Despite several urges, I decided not to write about it. No need to appear whiny and passive aggressive, after all.
But (shocker) I ended up changing my mind. What’s the point of a blog if you can’t post about whatever the heck you want? Including ridiculous girl drama. Also? I am kind of whiny and passive aggressive, so I may as well embrace it, right?
I’ve overheard unsavory commentary about myself before (haven’t we all?) and much like my previous experiences, this one left me feeling completely shitty. Normally I try not to swear on this blog, but really, there’s no other word that accurately described my mood after stumbling upon that vile conversation. Sorry…but I’m not sorry.

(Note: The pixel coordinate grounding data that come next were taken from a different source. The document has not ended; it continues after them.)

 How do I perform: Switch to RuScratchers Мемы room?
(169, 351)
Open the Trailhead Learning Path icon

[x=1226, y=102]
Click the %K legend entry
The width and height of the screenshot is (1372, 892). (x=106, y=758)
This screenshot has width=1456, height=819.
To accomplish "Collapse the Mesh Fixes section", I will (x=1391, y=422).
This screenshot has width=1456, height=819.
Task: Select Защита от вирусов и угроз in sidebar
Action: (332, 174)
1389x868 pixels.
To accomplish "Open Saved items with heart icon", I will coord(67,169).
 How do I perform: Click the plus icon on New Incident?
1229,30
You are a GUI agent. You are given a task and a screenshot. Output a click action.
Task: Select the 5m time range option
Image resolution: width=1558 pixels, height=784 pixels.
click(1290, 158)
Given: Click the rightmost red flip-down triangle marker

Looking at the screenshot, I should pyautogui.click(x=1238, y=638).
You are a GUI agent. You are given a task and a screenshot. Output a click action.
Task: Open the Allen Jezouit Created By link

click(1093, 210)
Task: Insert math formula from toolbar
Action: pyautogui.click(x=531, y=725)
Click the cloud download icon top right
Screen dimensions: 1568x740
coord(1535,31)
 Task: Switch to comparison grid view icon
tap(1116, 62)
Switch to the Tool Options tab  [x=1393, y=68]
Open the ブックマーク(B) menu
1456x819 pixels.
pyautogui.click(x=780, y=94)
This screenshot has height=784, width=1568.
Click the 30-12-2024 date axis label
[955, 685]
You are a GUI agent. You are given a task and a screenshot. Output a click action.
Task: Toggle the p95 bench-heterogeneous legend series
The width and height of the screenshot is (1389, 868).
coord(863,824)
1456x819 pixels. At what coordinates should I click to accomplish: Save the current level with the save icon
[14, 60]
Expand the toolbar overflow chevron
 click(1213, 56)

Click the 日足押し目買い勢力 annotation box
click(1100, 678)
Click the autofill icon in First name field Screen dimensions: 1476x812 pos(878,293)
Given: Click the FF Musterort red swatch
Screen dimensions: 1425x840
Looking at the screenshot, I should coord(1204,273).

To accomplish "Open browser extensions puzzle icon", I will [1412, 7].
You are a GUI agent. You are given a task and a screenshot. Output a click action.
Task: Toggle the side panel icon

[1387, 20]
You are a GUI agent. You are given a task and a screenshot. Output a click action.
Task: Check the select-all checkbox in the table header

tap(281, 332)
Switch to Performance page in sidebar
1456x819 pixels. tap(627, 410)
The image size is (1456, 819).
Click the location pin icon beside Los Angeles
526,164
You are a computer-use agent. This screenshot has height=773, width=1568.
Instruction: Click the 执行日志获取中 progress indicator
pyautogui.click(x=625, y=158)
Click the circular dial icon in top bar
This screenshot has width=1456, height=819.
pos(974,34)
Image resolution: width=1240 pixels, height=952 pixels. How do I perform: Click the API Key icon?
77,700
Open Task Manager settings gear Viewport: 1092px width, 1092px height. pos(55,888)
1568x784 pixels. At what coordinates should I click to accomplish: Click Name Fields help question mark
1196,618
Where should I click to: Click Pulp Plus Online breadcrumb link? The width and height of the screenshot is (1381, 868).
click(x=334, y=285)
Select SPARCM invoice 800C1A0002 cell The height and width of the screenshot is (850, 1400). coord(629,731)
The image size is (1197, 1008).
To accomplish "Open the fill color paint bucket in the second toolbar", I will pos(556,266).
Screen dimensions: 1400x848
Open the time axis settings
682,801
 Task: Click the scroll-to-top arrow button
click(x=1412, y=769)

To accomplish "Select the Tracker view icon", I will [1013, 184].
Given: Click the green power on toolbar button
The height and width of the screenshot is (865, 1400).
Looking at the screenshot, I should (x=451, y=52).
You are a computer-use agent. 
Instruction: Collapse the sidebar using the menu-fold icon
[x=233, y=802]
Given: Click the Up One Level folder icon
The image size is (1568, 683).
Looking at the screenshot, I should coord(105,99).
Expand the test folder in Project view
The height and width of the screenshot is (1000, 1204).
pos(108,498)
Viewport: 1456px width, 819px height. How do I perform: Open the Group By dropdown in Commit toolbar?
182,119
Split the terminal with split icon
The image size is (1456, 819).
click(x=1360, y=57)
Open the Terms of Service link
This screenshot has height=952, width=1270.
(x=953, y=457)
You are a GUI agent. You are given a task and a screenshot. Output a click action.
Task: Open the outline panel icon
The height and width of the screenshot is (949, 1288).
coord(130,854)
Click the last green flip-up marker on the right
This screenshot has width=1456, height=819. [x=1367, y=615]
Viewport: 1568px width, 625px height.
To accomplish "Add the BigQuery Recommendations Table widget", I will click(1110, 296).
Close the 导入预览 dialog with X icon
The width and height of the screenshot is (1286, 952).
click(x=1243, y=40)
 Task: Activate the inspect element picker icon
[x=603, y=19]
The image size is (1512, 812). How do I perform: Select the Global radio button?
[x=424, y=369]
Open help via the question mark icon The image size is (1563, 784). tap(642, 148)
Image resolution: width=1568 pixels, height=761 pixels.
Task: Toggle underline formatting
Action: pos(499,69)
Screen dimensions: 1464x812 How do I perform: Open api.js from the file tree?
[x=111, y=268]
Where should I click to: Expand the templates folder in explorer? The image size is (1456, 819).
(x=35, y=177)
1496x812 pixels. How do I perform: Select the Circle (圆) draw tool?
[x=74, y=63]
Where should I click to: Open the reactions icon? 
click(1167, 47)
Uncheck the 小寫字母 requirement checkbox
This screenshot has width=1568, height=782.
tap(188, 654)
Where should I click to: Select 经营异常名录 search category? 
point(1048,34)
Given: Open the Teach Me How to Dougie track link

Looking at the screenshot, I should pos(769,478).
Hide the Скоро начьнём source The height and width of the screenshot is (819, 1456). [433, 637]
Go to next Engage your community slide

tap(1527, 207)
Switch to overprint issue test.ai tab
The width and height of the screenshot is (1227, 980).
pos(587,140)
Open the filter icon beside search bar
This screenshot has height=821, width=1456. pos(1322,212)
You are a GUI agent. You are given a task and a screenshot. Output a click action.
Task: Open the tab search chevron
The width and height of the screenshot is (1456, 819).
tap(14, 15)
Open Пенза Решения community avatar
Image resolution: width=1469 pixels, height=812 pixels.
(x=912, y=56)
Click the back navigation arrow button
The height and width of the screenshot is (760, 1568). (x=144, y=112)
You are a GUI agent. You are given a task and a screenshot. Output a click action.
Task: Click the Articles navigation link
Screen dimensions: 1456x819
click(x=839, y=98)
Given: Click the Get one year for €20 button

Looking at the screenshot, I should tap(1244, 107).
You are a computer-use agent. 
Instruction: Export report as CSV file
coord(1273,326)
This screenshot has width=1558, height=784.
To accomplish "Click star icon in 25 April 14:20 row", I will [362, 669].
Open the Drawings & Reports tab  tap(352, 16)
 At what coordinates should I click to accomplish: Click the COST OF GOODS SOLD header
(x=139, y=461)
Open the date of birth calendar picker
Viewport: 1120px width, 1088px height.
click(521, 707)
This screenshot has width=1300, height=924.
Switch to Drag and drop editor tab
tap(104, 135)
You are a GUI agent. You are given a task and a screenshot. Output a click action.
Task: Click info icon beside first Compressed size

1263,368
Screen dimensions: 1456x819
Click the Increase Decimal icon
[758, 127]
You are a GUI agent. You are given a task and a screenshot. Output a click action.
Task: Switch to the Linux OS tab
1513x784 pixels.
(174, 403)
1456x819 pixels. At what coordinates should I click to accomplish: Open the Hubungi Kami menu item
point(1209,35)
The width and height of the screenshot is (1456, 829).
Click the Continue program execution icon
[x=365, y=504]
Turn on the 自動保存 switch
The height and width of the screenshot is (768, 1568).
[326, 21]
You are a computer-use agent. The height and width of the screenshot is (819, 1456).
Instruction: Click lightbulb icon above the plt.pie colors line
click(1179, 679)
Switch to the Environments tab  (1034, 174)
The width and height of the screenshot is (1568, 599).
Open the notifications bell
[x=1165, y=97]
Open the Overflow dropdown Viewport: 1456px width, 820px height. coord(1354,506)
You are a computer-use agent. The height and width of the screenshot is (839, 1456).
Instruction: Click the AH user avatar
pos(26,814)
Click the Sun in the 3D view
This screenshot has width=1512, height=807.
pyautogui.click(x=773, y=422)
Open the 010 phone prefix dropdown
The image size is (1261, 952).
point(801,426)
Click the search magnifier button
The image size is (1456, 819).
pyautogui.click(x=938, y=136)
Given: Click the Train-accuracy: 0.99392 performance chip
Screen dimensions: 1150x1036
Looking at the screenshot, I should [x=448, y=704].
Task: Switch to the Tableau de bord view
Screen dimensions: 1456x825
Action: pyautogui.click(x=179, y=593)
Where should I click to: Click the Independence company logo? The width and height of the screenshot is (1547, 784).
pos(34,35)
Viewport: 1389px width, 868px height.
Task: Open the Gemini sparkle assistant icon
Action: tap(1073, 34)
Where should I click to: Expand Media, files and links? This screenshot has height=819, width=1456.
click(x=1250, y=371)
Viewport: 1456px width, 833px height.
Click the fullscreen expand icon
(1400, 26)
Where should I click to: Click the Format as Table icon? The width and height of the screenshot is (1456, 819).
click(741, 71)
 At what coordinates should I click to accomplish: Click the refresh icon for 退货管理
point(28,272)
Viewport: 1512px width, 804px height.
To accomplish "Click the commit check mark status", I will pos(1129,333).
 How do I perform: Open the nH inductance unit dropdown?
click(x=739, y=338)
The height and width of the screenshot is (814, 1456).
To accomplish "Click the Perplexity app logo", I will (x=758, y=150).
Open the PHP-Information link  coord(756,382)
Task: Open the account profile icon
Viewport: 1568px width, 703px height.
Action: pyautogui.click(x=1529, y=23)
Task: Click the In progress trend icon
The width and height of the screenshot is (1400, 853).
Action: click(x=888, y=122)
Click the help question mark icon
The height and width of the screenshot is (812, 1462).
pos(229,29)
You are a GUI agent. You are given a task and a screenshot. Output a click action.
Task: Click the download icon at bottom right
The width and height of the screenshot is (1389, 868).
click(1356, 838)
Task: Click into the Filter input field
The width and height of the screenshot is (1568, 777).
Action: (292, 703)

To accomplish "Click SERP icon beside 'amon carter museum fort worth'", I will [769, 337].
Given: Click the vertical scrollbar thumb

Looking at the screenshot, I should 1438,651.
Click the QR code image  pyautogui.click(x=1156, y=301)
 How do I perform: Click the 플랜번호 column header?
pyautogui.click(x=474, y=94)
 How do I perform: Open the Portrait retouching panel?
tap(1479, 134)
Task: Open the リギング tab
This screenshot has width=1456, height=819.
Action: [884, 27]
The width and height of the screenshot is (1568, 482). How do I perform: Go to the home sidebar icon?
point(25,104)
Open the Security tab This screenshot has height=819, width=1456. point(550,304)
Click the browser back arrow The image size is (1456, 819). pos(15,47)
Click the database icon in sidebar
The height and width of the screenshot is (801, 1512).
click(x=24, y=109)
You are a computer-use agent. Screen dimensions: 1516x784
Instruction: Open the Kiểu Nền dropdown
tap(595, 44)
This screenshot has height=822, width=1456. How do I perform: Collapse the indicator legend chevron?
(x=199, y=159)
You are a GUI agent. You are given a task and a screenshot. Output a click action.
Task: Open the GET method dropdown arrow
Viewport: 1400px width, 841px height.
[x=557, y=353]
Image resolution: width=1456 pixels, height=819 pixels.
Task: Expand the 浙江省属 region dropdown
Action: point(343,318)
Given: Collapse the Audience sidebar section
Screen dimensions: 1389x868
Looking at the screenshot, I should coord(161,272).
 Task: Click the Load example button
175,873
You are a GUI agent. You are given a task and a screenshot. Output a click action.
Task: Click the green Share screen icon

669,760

After getting over the initial hurt, my first reaction was to decide the Katrina-slanderer wasn’t really my friend.
But that’s not true. She was probably just irritated. I mean…let’s be real — how many times have you complained in a less-than-kind way about one of your friends? I do it way more than I like to admit, and would die of guiltbarassment (guilt + embarrassment) if the people I care about could hear some of the nasty complaints I’ve unleashed about them.
We all do it . Shame on us.
At the risk of losing all my blogging credibility, allow me to quote Lindsay Lohan from Mean Girls. (In the form of an animated gif, obvi.)
Preach it, Cady Heron!
Tina Fey, thank you for writing that line. Gossiping has got to be one of the most unproductive behaviors on the planet! Sure, it’s fun for a little bit…but what does it actually accomplish at the end of the day? If I took all the time I spent making catty comments about others, and used it to do…I don’t know…crunches, I would have a 24-pack of abs right now! Whispering mean things behind others’ backs is toxic, ugly, and a complete waste of time. We are far too fabulous to squander our precious moments of each day complaining about petty drama!